Why would Askren, perhaps the best fighter in the world not currently in the UFC, choose someone who isn't even a world champion? Simple, really. At least to "Funky."
"Man, because he's a dummy," Askren said. "And I don't like him."
Askren, the ONE Championship welterweight champion, hasn't been a fan of Hendricks for a long time, even going back to their college wrestling days. They were both two-time national champions at different weight classes at rival schools, Askren at Missouri and Hendricks at Oklahoma State.
The latest thing to get under Askren's skin was Hendricks' weight-cutting mishap before UFC 192. Hendricks was supposed to fight Askren's friend and former Mizzou teammate Tyron Woodley, but never made it to the scales due to a weight cut that sent him to the hospital for kidney stones and a dried-out intestine. UFC president Dana White said Hendricks was 26 pounds over the 170-pound welterweight limit when he arrived in Houston for the fight.
"Do you really think it's a good idea to show up 26 pounds over?" Askren said. "You've got to be an idiot to do something like that. Sure, it might have worked once or twice before, but it's definitely not the best way to do things."
What really gets Askren is that in college Hendricks wrestled at 157 and then 165 pounds. Now, albeit a decade later, Hendricks, the former UFC welterweight champion, has a very hard time hitting 170 despite being only 5-foot-9.
"Either he's getting lazy or he just thinks he can do certain things that he can't do or he's just getting older," Askren said. "I don't know what it is, but being 26 pounds over is ridiculous."
Like Hendricks, Askren has plenty on his plate coming up. He'll defend the ONE belt against Luis Santos in a rematch Nov. 13 in Singapore. The two fought in April and the bout ended up a no contest when Askren accidentally poked Santos in the eye in the first round and Santos was unable to continue.

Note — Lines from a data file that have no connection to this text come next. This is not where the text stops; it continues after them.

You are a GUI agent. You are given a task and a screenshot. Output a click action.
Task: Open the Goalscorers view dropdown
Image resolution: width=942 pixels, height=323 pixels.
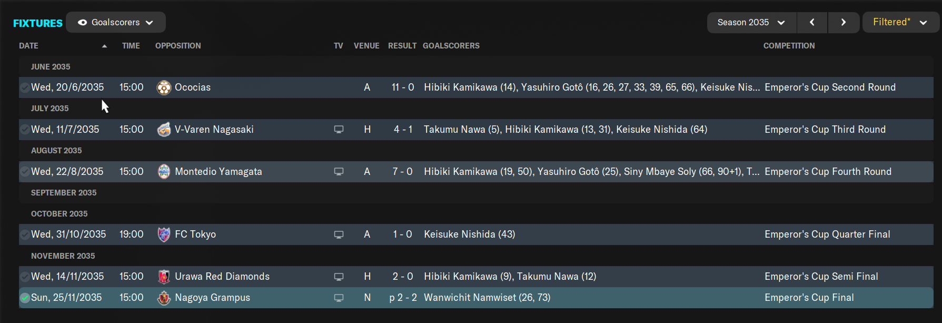click(x=116, y=22)
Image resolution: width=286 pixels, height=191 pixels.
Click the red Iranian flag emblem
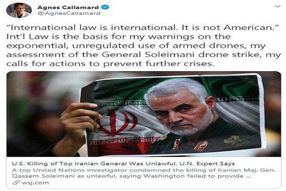(x=116, y=123)
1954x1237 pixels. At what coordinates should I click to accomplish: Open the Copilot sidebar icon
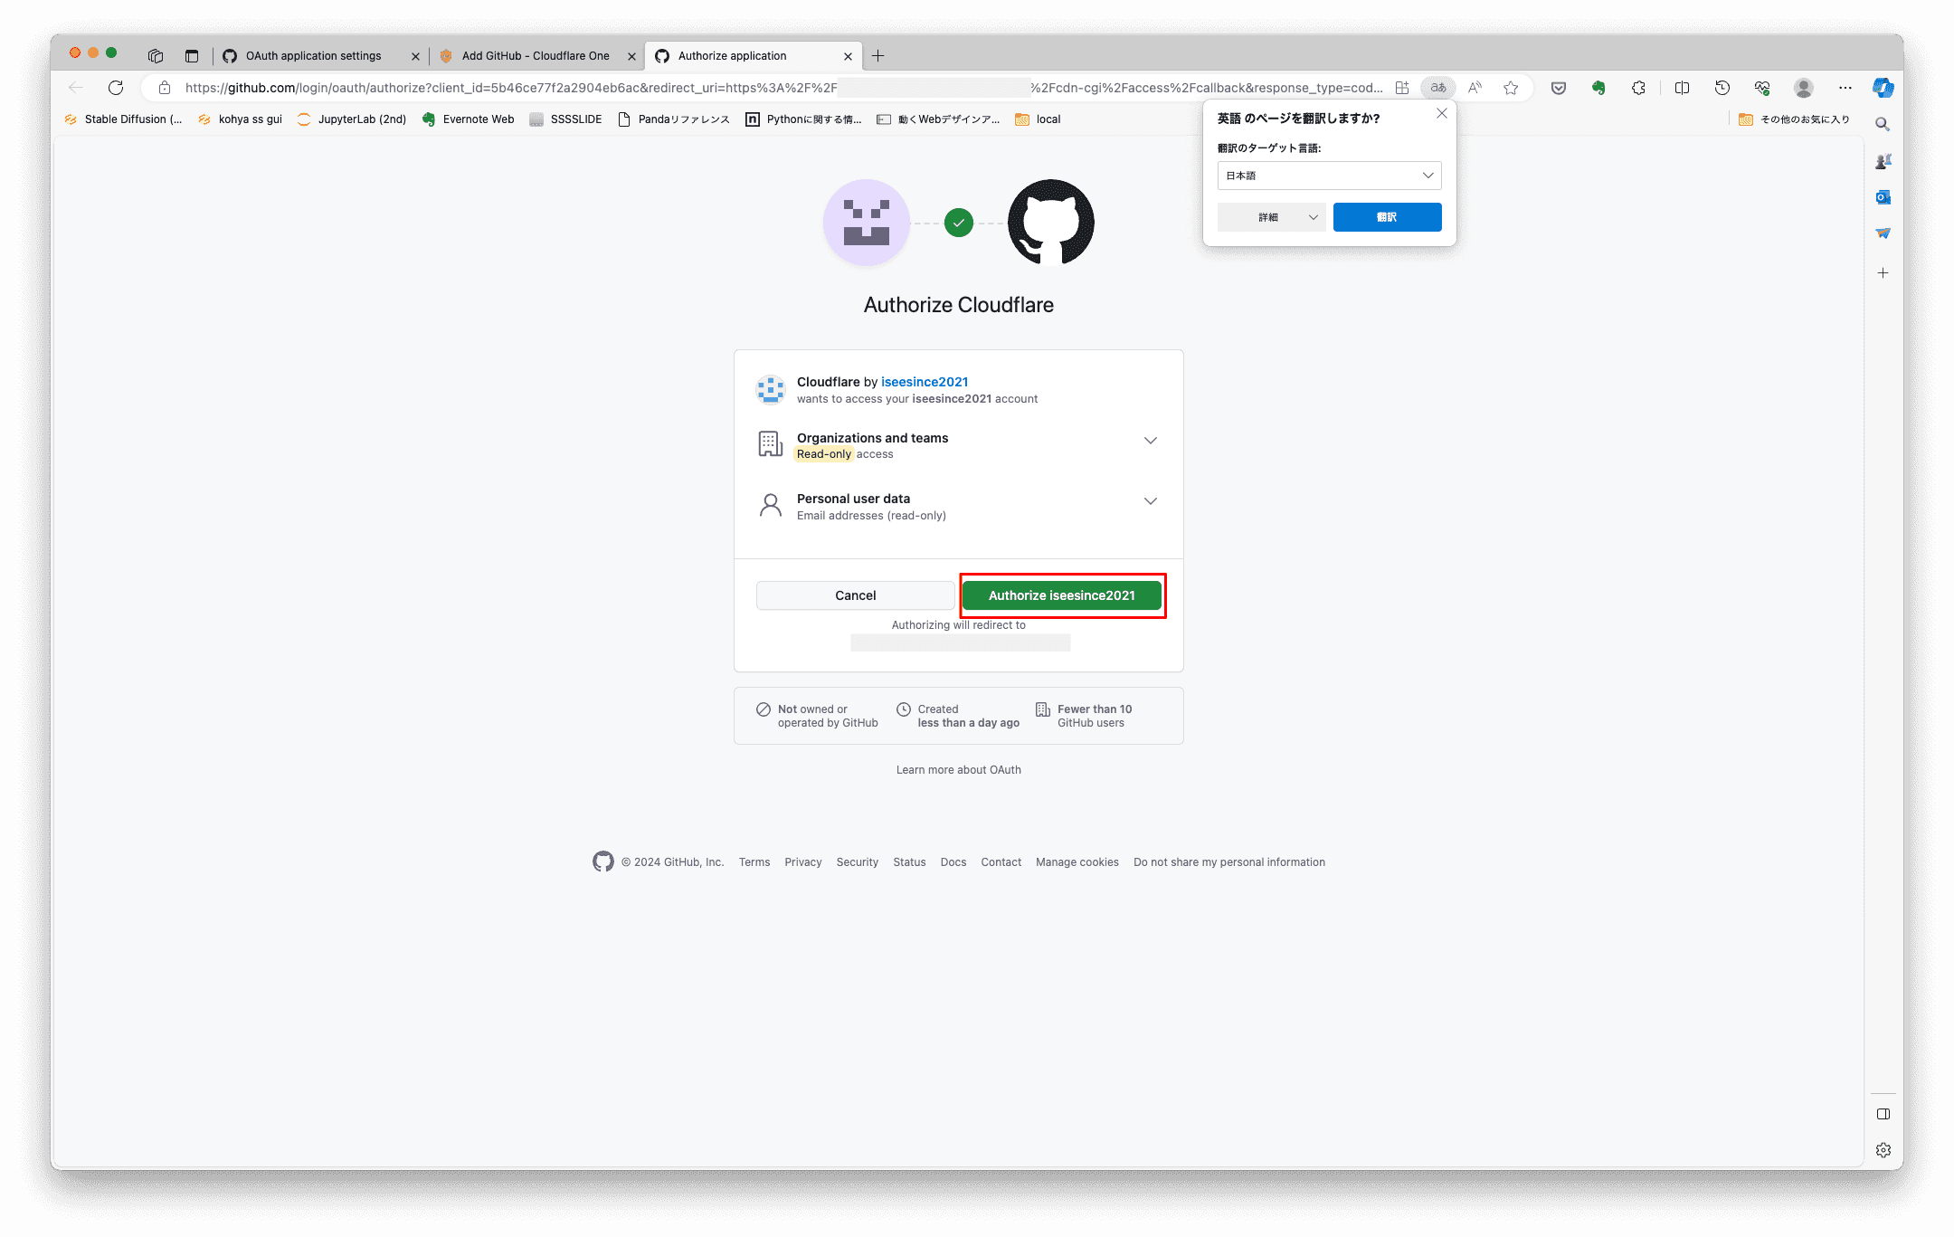[x=1883, y=88]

Meanwhile, White wants Hendricks to move up to 185 pounds, where he'll be at a great disadvantage due to his lack of height. That, though, is Hendricks' own fault, Askren believes.

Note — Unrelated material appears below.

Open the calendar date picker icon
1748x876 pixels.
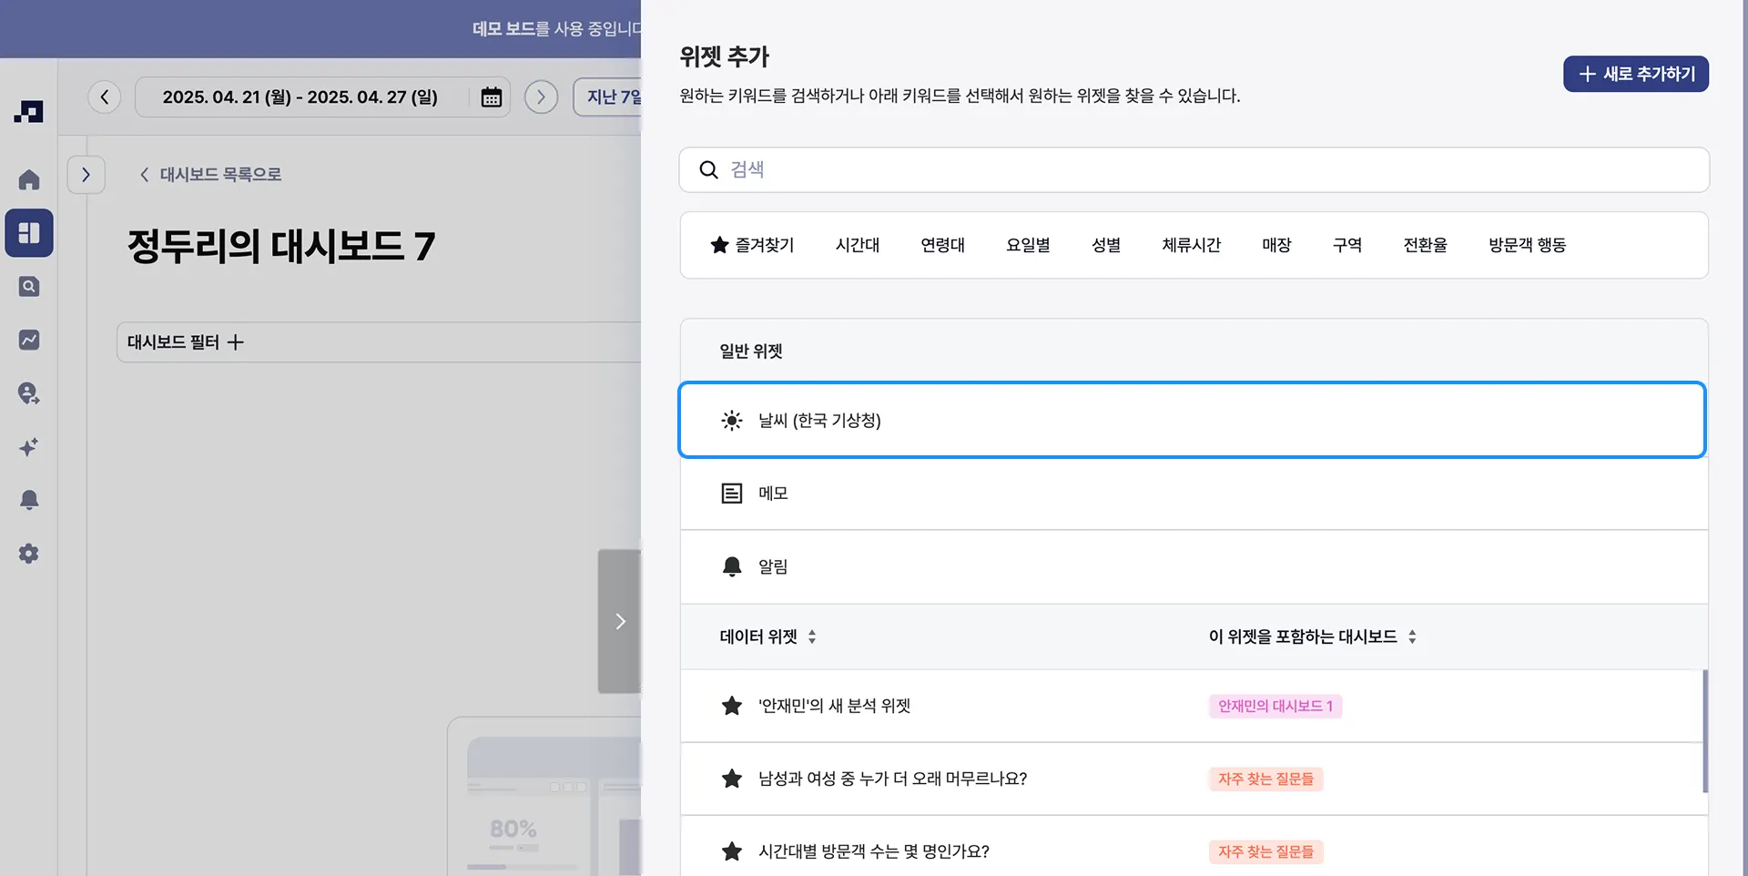pyautogui.click(x=491, y=97)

Most of all, Askren is bummed for Woodley. For the second straight fight, Woodley's opponent either missed weight or could not make it to the scale. White has said Woodley is next in line for the title shot, but that's only a superficial modifier at this point. It all depends on what happens when Robbie Lawler defends the belt against Carlos Condit at UFC 195 on Jan. 2. Woodley is already looking at a year without a fight since he beat Kelvin Gastelum back in February.
"Then what if Lawler gets hurt?" Askren said. "Now you've gotta take another fight or you're looking at a 21- to 24-month layoff. In your fighting years, 21 to 24 months is astronomical."
Kind of like Hendricks' weight cut. And Askren's desire to fight the former UFC champ.